常温でも問題無いと言えば問題無いが、折角の高品質かつ高濃度のポーションだ。

これを希釈するだけで、10数本分になるらしい。

出来ればベストなコンディションで保管しておきたい。


「よいしょっと」


冷蔵庫の扉を開き中に入れていく。

普段から俺がストックしている分は別に移しているが、そろそろ入れる場所が無くなって来た。

流石に冷凍庫に入れる訳にはいかないしな……。


40本位あるし十分かな?


その事を伝えに玄関前に行くと、テレサが空き箱を重ねて外に運ぼうとしていた。

地下の倉庫にはアレクが、そして【隠れ家】の玄関にはテレサがいて、ドアを開けっぱなしにして二人でそれぞれバケツリレーの様にして箱の出し入れを行っているが、一旦ストップしてもらおう。


「テレサ、もうポーションは一杯になるよ」


「!?わかりました。それでは先に箱を出してしまいましょう。アレク、一旦運び入れるのは止めて下さい。箱を全て出しますよ」


『わかった』


ドアから半身を出したテレサの声は普通に聞こえるが、外にいたアレクの声は【隠れ家】全体に響いた。

ドアを開けっぱなしにしていても外は外と認識している様だ。


高品質ポーションは値が張るだけに、破損しない様にやや過剰に梱包されているから、一辺30センチ程の箱一つに付き4本しか入っていない。

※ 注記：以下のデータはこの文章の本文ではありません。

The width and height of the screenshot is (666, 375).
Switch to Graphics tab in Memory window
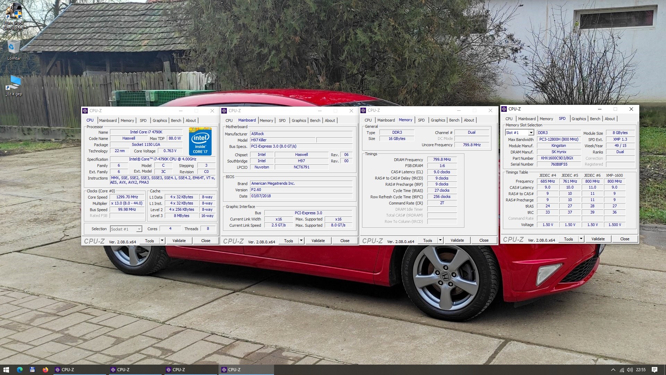coord(438,120)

どうしても運び入れるだけより、箱を開けてそこから出してと二手間余計にかかる分、中に溜まってきてしまう。

廊下に箱が山の様になっている。


「オレも手伝うよ」


力仕事は苦手だが、なんかの役には立つだろう。



「……セラ副長、聞いているか?」


「……きいとるよー」


会議室に響くオーギュストの硬い声に、こちらはテーブルに突っ伏しながら柔らかい声で返す。


木箱めっちゃ重かった。

俺が知ってる木箱はもっと大きくても軽かったのに……安物と高級品と中身が違うから、箱の材料も違うのかな?

空き箱を三個運んだだけで手足がプルプルする……。


【祈り】を使えばよかったかもしれないな。


「んんっ!では、話を戻そう……」


一つ咳ばらいをし、オーギュストは再び話を始めた。


会議の議題は、魔王種討伐の大まかな作戦概要で、【隠れ家】への運び入れが終わったところで招集された。

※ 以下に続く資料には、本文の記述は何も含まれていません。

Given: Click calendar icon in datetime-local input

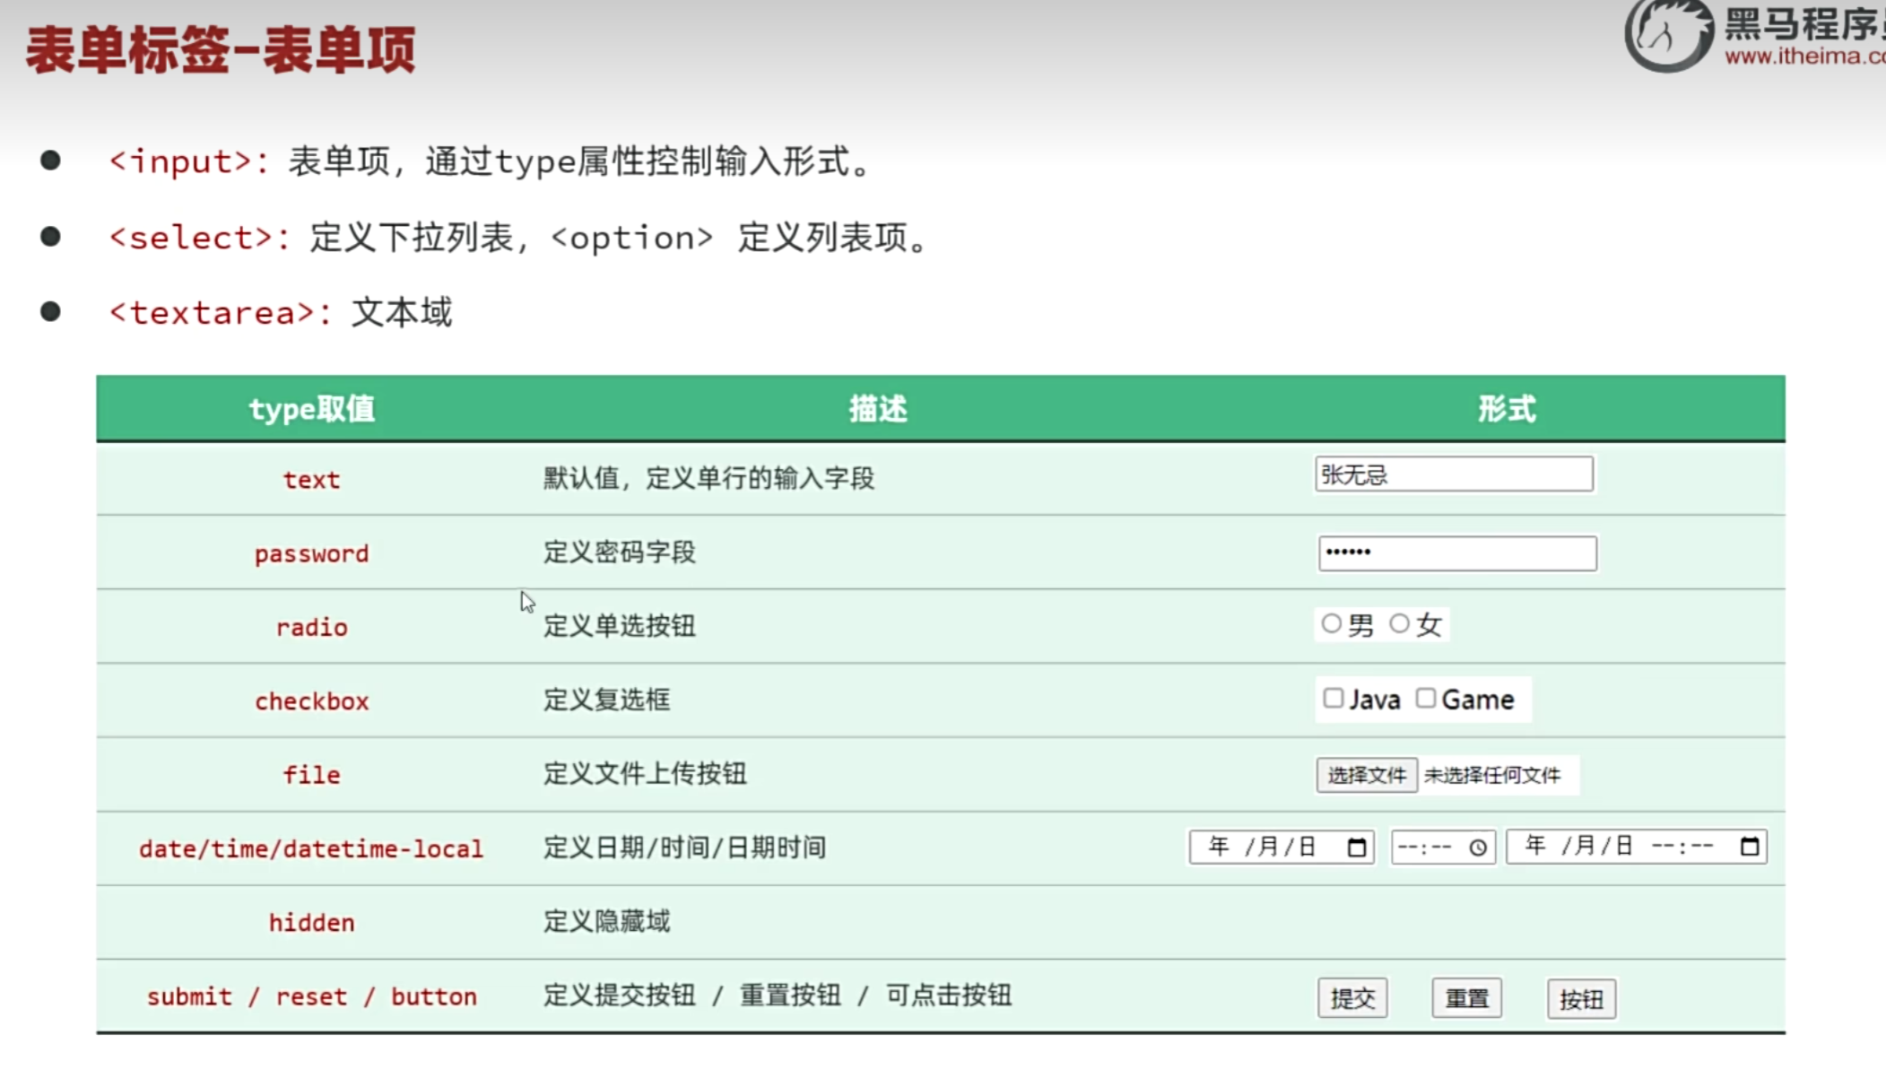Looking at the screenshot, I should 1749,847.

出席者はリーゼルや俺達、騎士団の面々に加えて、冒険者ギルドの支部長や討伐に参加する冒険者の代表たちと、ルバンはいないが主要な顔触れが揃っている。

顔見せと、簡単な情報共有の為に設けたんだろう。


この事がわかっていたら手伝わずに大人しくしていたのに……まぁ、今更この連中の前で取り繕わなくてもいいか。


気を取り直して顔を上げると、オーギュストは戦場予定地とその周辺が描かれた簡易地図の貼られた黒板の前に立ち説明を始めている。

地図は大部分が森で埋まっている。

その中にいくつかの開拓村や、周辺の地形、そして戦闘の予定地がしっかり記されている。

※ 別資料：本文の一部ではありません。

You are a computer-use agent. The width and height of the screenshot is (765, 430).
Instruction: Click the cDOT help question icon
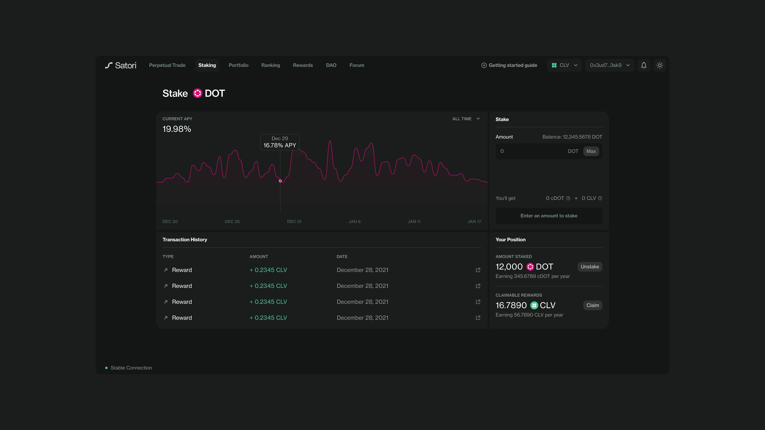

「2番隊と戦士団を中心とした冒険者達でこのラインを封鎖する。目的は二つ。魔王種の逃亡と、周辺の魔物の流入を防ぐ事だ。やる事は難しい事ではない。魔物を倒す……それだけだ。2番隊は隊長のアレクシオが討伐隊に参加する為、私が率いる。冒険者はザック殿、卿に任せる。よろしいな?」


オーギュストが戦闘予定地を囲むように、ラインを引いている。

二つの開拓村を繋ぐ様にして森を思いっきりぶった切っているな……。


「おう」


「うむ。この二つの部隊はそれぞれ距離がある為、部隊間の連絡と援護は領主様が率いる別動隊が行う」


皆の視線がリーゼルに向くと、余裕たっぷりの表情で手を上げ応えている。


「セラ副長。君は討伐隊に組みこまれるが、同時に二つの隊の支援も行ってもらう。我々の隊の補給拠点となるのはこの二つの開拓村だ。そちらにポーション類は運び込む事になるが、不足した場合君に届けてもらうことになる。合図は照明の魔法だ。戦闘予定地は既に伐採を済ませているから木に遮られることは無いと思うが、極力それが見える位置にいてもらう。いいな?」


「はーい」


少し移動距離が増えて規模が大きくなったけれど、クマの時とやる事に変わりは無さそうだな。


330


【本文】

「セラ殿、少し残って貰って構わないか?」


会議が終わり、出席者が会議室から出て行く中、オーギュストに呼び止められた。

会議中は団長という立場からか毅然とした雰囲気をまとっていたが、終わった今はいつも通りだ。


「いいけど……何?」


リーゼルや支部長も既に出ているし、部屋に残っているのはテレサ、アレクとジグハルトにフィオーラのセリアーナチームと、後は地図の片づけをしているオーギュストの副官のミオだけだ。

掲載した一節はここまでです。